Dalam kasus tersebut, SDA telah menyelewengkan DAU sebesar Rp1,2 triliun sedangkan Munawar diganjar hukuman 5 tahun penjara dalam kasus DAU tahun 2005 senilai Rp700 miliar. "Hampir setiap Menag berganti pasti bermasalah dengan dana haji, karena ini kurang transparan, sehingga banyak potensi celah penyelewengan," katanya.

CELAH KORUPSI - Korupsi di Kementerian Agama bukan lagi hal baru. Selain ada penyimpangan pada DAU yang dilakukan kedua menterinya berturut-turut. Komisi VIII pun mencium adanya dugaan permainan dalam daftar tunggu keberangkatan haji. Dengan uang Rp5-10 juta, seorang calon haji bisa memajukan daftar keberangkatannya.

Sistem pencegahan yang dibuat selama ini juga dianggap tak mampu mengatasi berbagai penyelewengan. "Sistem ini yang buat manusia, jadi tentu bisa diubah. Di Kemenag, orang cuma tidak berani mengubah isi Alquran saja," ujar Lalu Gede.

Biaya sogok untuk memajukan daftar tunggu ini juga disinyalir lebih besar untuk kepesertaan Haji Plus hingga mencapai Rp20 juta. Dugaan ini pun sudah pernah disampaikan bukti-buktinya ke KPK, tapi belum pernah ada tindak lanjut.

Mantan Dirjen Binmas Islam dan Urusan Haji (BIH) Departamen Agama Taufik Kamil pun terseret kasus korupsi sisa dana penyelenggaraan haji. Pada tahun 2011-2012, juga terdapat kasus Korupsi Pengadaan Kitab Suci Alquran. Dimana proyek pengadaan sebanyak 653.000 eksemplar. Dengan nilai proyek pada tahun 2011 sebesar Rp20,5 miliar dan tahun 2012 sebesar Rp55 miliar.

Dalam kasus ini, negara dirugikan Rp27 miliar, oknum yang berhasil diseret membawa nama Wakil Menteri Agama Abdul Karim, serta Direktur Urusan Agama Islam dan Pembinaan Syariah Kementerian Agama Ahmad Jauhari. Status mereka divonis oleh Pengadilan Tipikor 8 tahun karena terbukti bersalah melanggar Pasal 2 Ayat (1) jo Pasal 18 UU Tipikor jo Pasal 55 Ayat (1) ke-1 jo Pasal 64 Ayat (1) KUHP.

Selanjutnya, daftar kasus korupsi juga mampir di Depag Jayapura, Papua pada tahun 2009 untuk Dana bantuan Ditjen Pendidikan Islam Departemen Agama RI yang diperuntukkan bagi 22 pondok pesantren yang ada di Papua.

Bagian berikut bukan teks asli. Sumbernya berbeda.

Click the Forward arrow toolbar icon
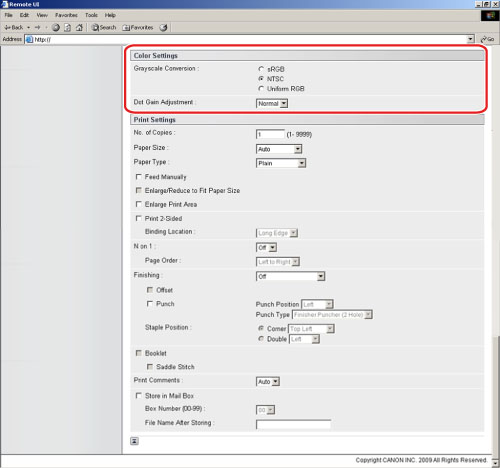37,28
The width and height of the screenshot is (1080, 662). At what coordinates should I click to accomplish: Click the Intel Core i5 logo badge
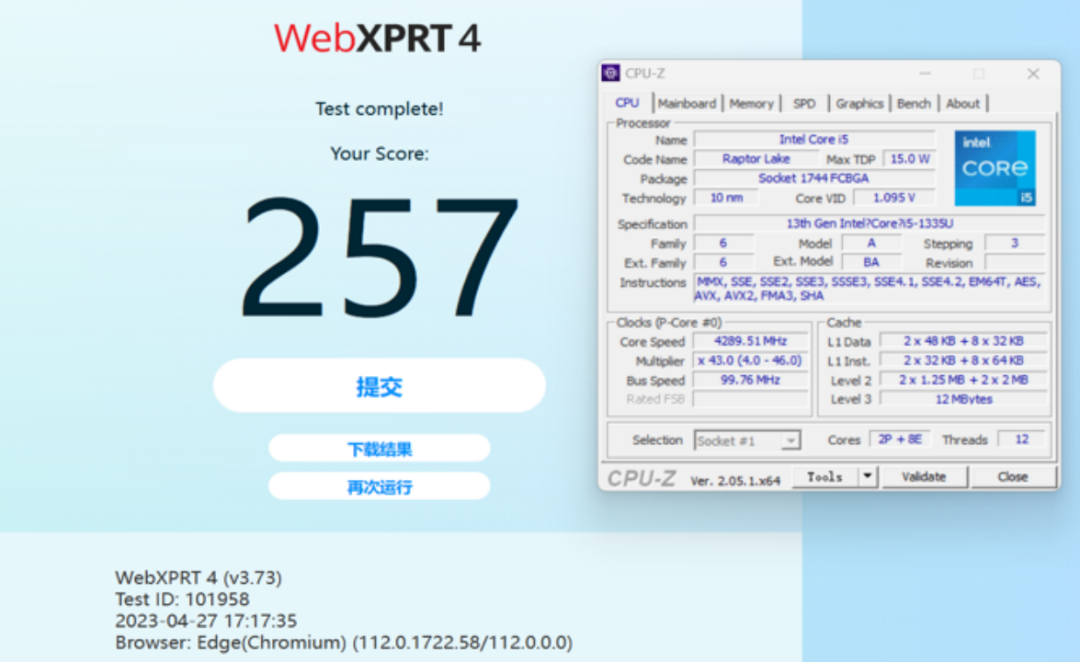click(994, 168)
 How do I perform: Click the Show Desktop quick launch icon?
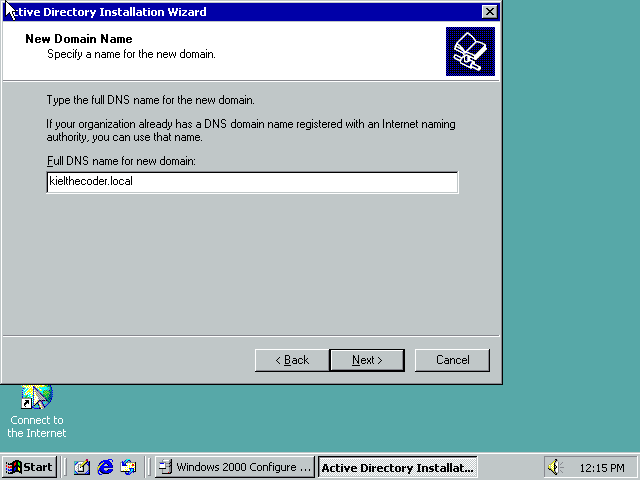coord(82,467)

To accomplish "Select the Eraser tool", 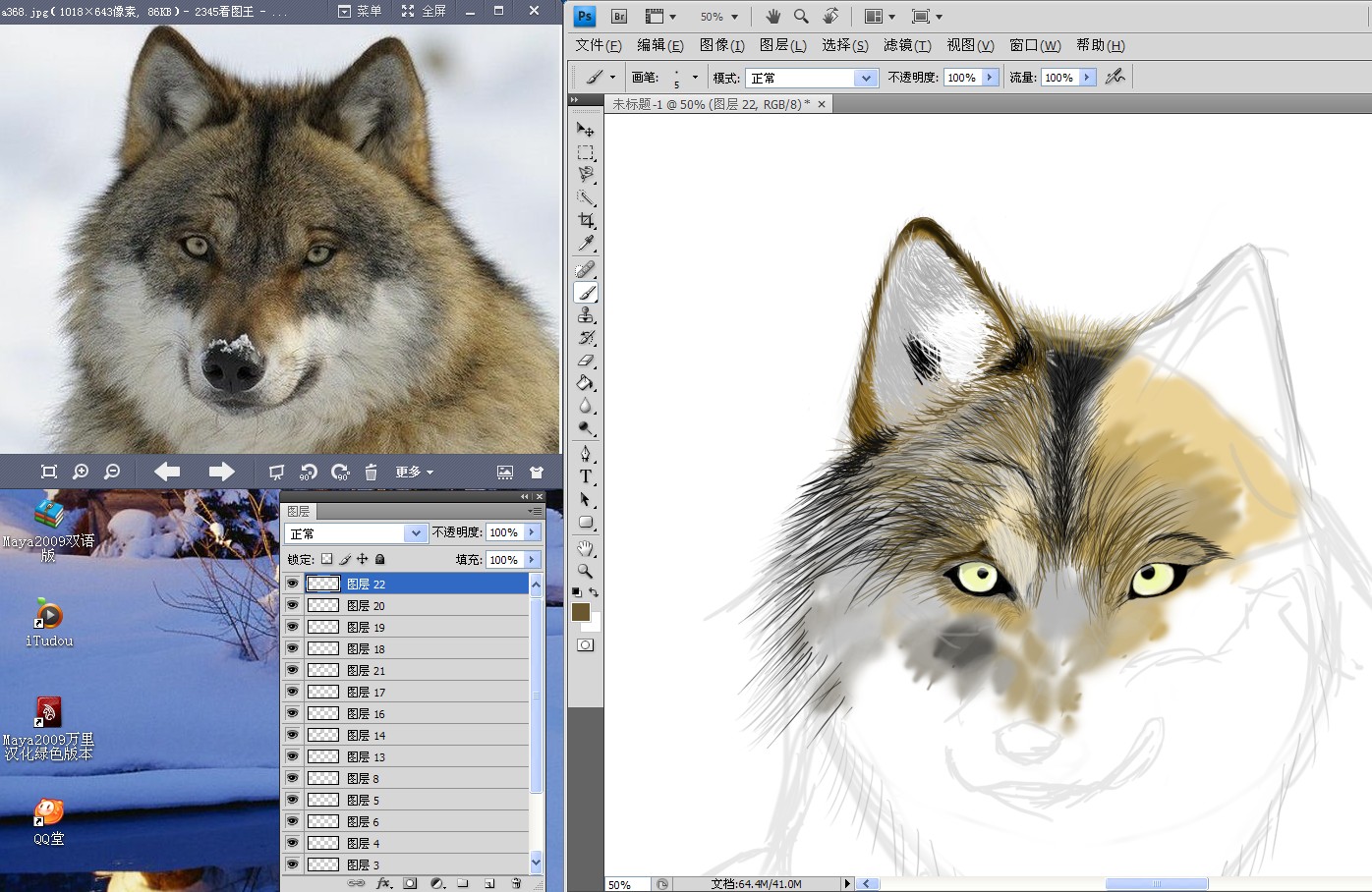I will tap(586, 361).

Dana ini berdasar permohonan bantuan dana yang diajukan pondok-pondok pesantren kepada Ditjen Pendidikan Islam Departemen Agama RI.

Terakhir, kasus Korupsi pengadaan perlengkapan laboratorium IPA Madrasah Tsanawiyah (MTs) dan Madrasah Aliyah 2010 yang nilainya mencapai Rp77 miliar. "Saya meminta aparat hukum membongkar segala praktik manipulasi maupun korupsi di lingkungan Kementrian Agama, terutama di Dirjen PHU," pungkas Lalu Gede.